Fair Isaac (NYSE:FICO) is much more of a household name than you might think. The creator of the FICO score, this company has worked on predicting consumer behavior for nearly 70 years. FICO is currently surging after reporting earnings, but the company lives in a strange market space. It’s indispensable by some standards. Yet, given the conditions of the day, it’s easy to wonder just how effective it actually is. I’m neutral on Fair Isaac, mainly because its capacity as a predictive engine is useful. However, considering current market conditions, that usefulness may be limited.
Looking into its Q4-2022 results, the company posted earnings of $4.40 per share, which handily beat estimates of $4.08 per share. It also represented a 12.24% jump against last year’s earnings-per-share total of $3.92.
Revenue proved a different story, however. Despite the sheer scope of the earnings beat, the company still lagged estimates for revenue. Fair Isaac posted $348.75 million in revenue, which was 1.79% short of estimates.
Is Fair Isaac a Good Buy Right Now?
Turning to Wall Street, Fair Isaac has a Moderate Buy consensus rating. That’s based on four Buys, two Holds, and one Sell assigned in the past three months. However, the average Fair Isaac price target of $525 implies 5.23% downside potential. Analyst price targets range from a low of $373 per share to a high of $630 per share.
Currently, Fair Isaac has an 8 out of 10 Smart Score on TipRanks, the lowest level of “outperform,” suggesting a solid chance that the company will do better than the broader market.
Still, some investor metrics are proving a mixed bag. Right now, insider trading at Fair Isaac has swung negative. Insiders sold $254,400 worth of shares in the last three months.
Meanwhile, hedge funds are the company’s saving grace. Hedge funds increased holdings by 140,500 shares last quarter, skewing the sentiment to “very positive.”
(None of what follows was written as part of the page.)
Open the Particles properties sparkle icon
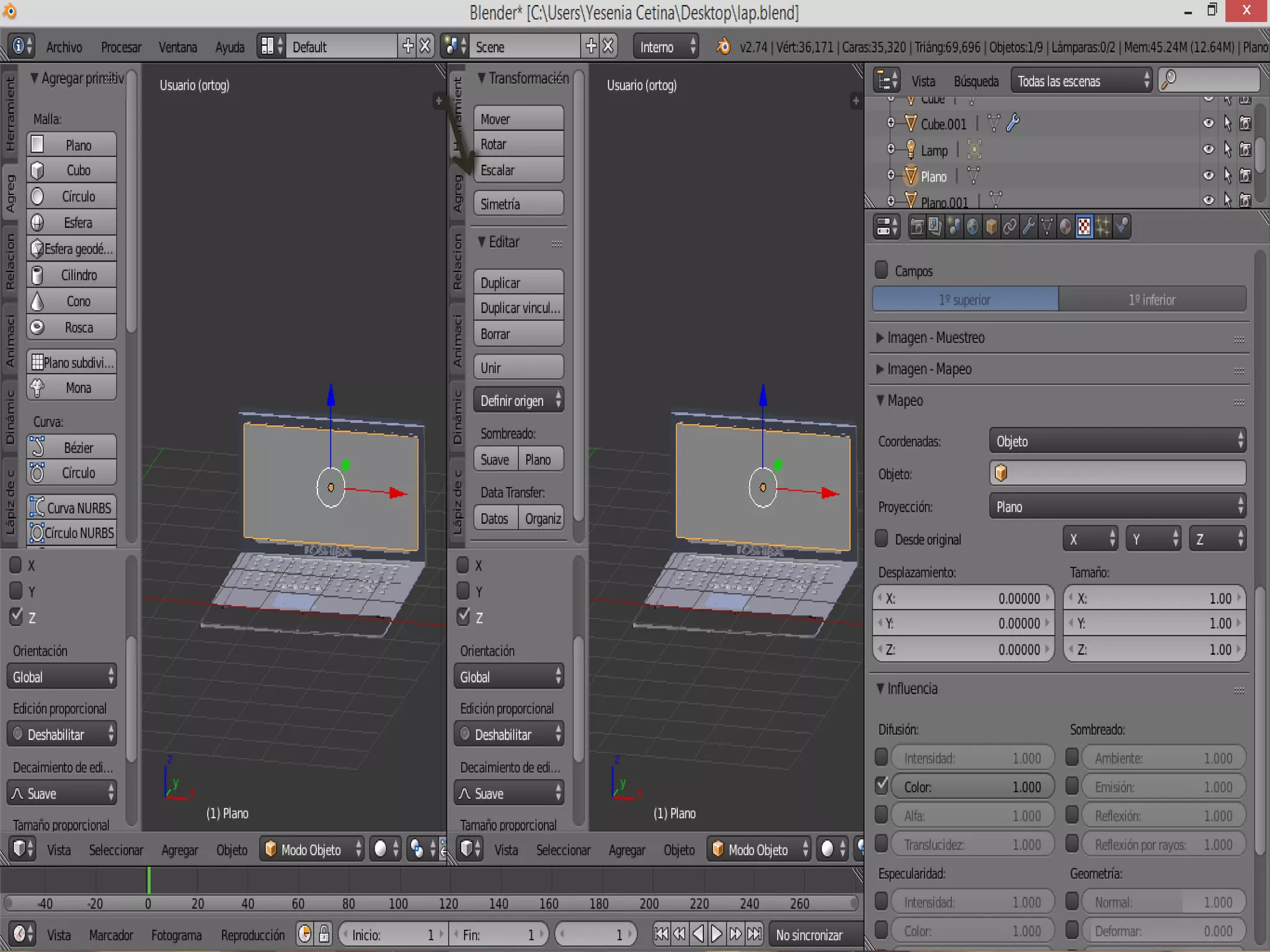 tap(1103, 227)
The company’s revenue trend is also somewhat mixed, as it seems to routinely fall in around the same range. The company just posted $348.75 million in revenue. Last quarter, it was $348.97 million. Before that, $357.19 million. The lowest revenue figure posted in the last year was $322.36 million, which offers a total variation of at most 11% for the entire year.
An Oracle That’s Only Occasionally Right
The biggest problem for Fair Isaac right now isn’t in its share price. Though it’s huge and slightly overvalued according to current price targets, that’s a smaller problem than might be expected. The big problem is the company’s primary stock in trade: customer analysis.
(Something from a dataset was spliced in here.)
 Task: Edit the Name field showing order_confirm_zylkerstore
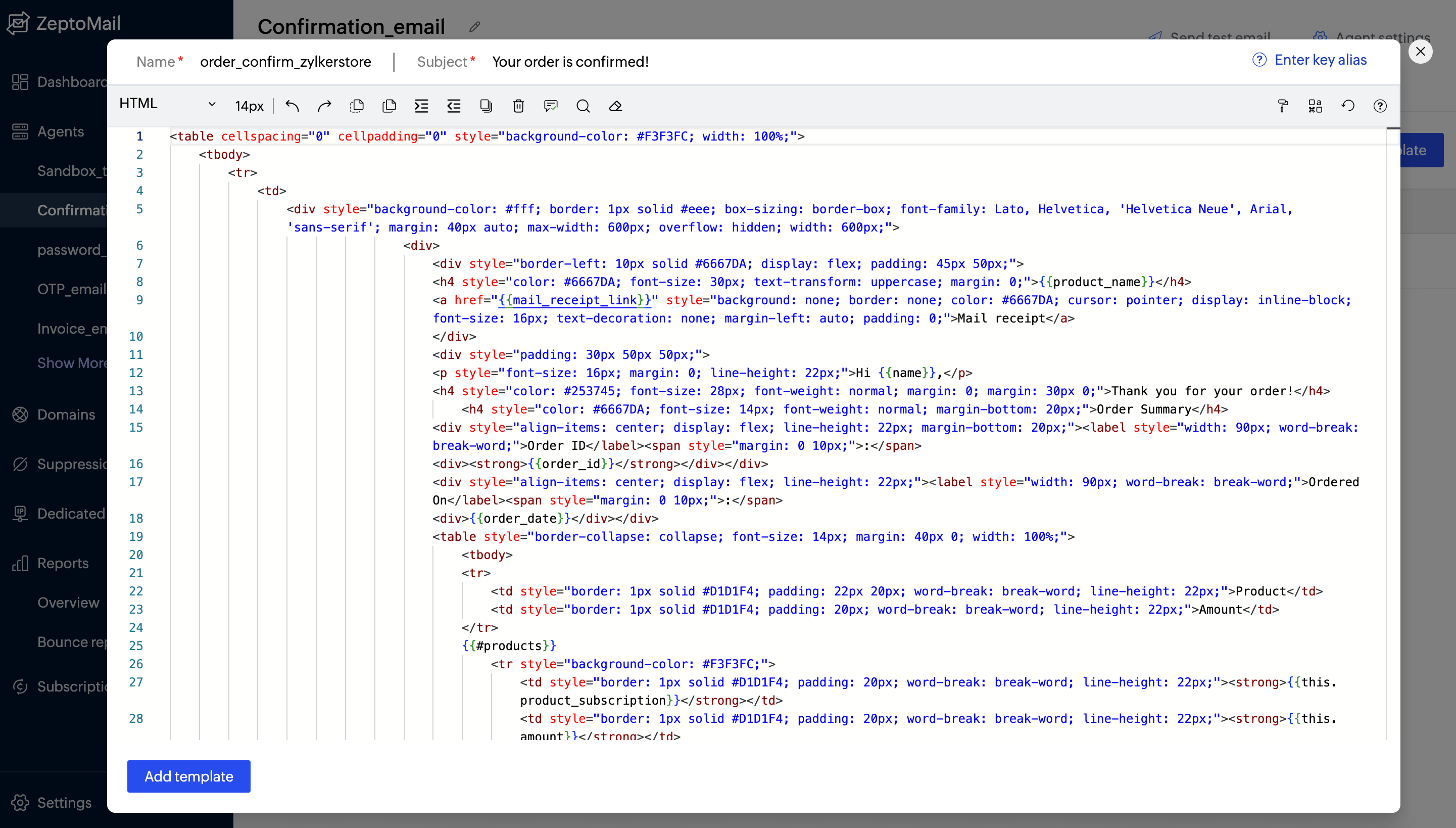pos(286,62)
Analytics has been an increasingly valuable part of the retail landscape for some time now. Fair Isaac, as what might be described as one of the first such operations, could be considered valuable for its sheer longevity, if nothing else. Something that’s around and surviving for 70 years generally only does so because it’s good at what it does.
That’s actually part of the problem. The macroeconomic environment we’re going into right now really doesn’t have much in the way of parallel.
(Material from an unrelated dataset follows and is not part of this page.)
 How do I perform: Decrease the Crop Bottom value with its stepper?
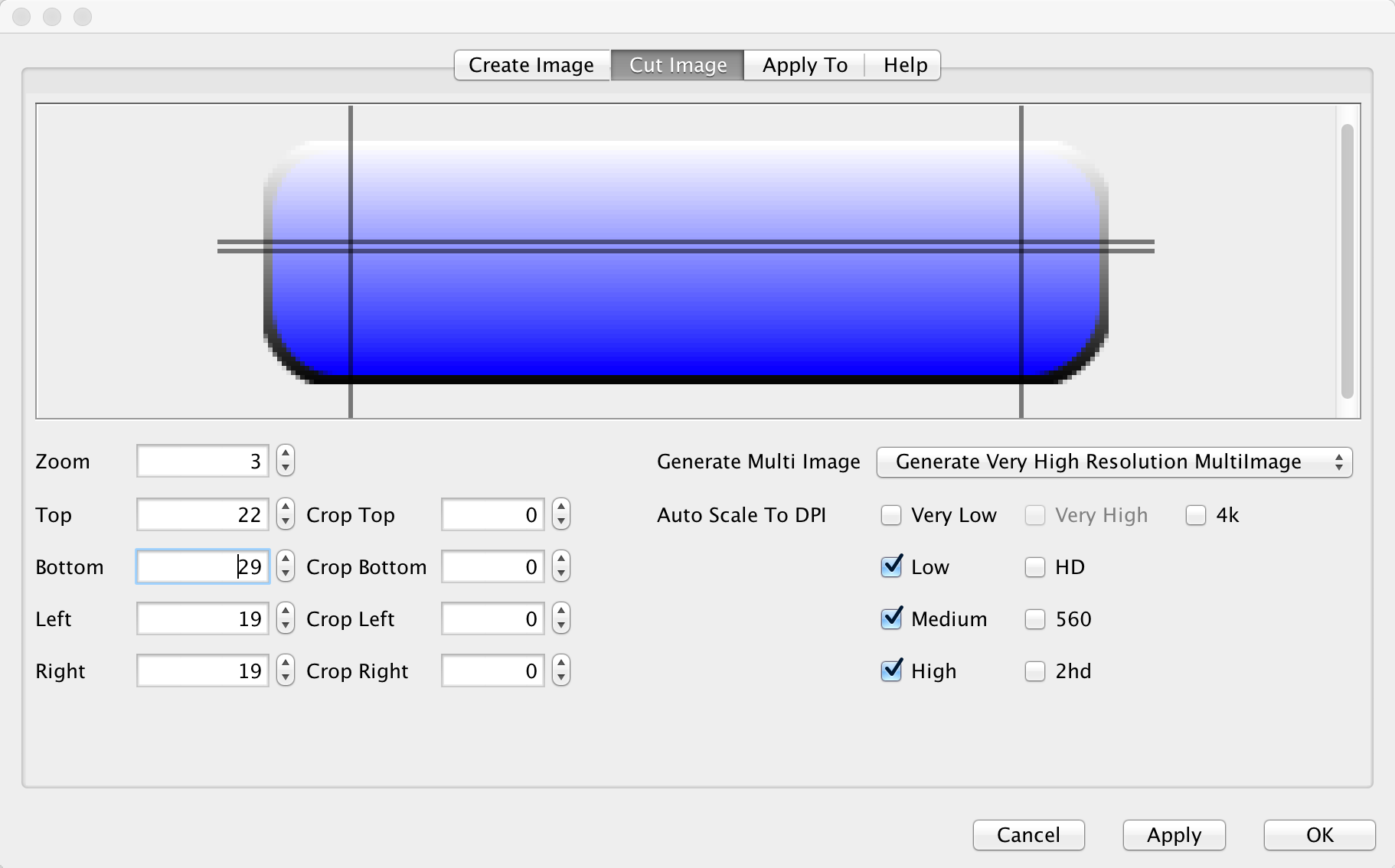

The inflationary picture is unbelievable. We just came off years of government stimulus, which has done bizarre things to the M2 money supply. The Federal Reserve has engaged in a series of interest rate hikes; the last time rates were this high was in 2008, and everyone remembers what happened in 2008.
Having some idea of what consumers will do is a great thing. Analytics firms have been working this angle for years; telling businesses that they can analyze customer data to derive meaningful patterns about store hours, certain product offerings, or the like can give businesses a real edge. However, trying to pull those patterns out of a largely unique era is going to be much harder.
Worse, many businesses are likely to think that it doesn’t matter much what the patterns are at this point. With consumers frantically cutting expenses in the face of rising inflation and declining discretionary income, it doesn’t take a crystal ball to tell you that the outlook isn’t good.
Conclusion: A Good Plan, but Perhaps Not Today
The biggest reason I’m neutral on Fair Isaac is that the company has a good position – or rather, it would ordinarily have a good position if times were more normal. With the company trading above its average price target, it suggests that some losses are likely to come.
Throw in a macroeconomic environment that’s not exactly conducive to predictions right now, and that only underscores the problem Fair Isaac faces.
Predictive engines require a basis for prediction. Right now, we’re in times that don’t match up well with any other time in the past. That’s going to make predictions about the future very shaky indeed, and that means potential trouble for Fair Isaac.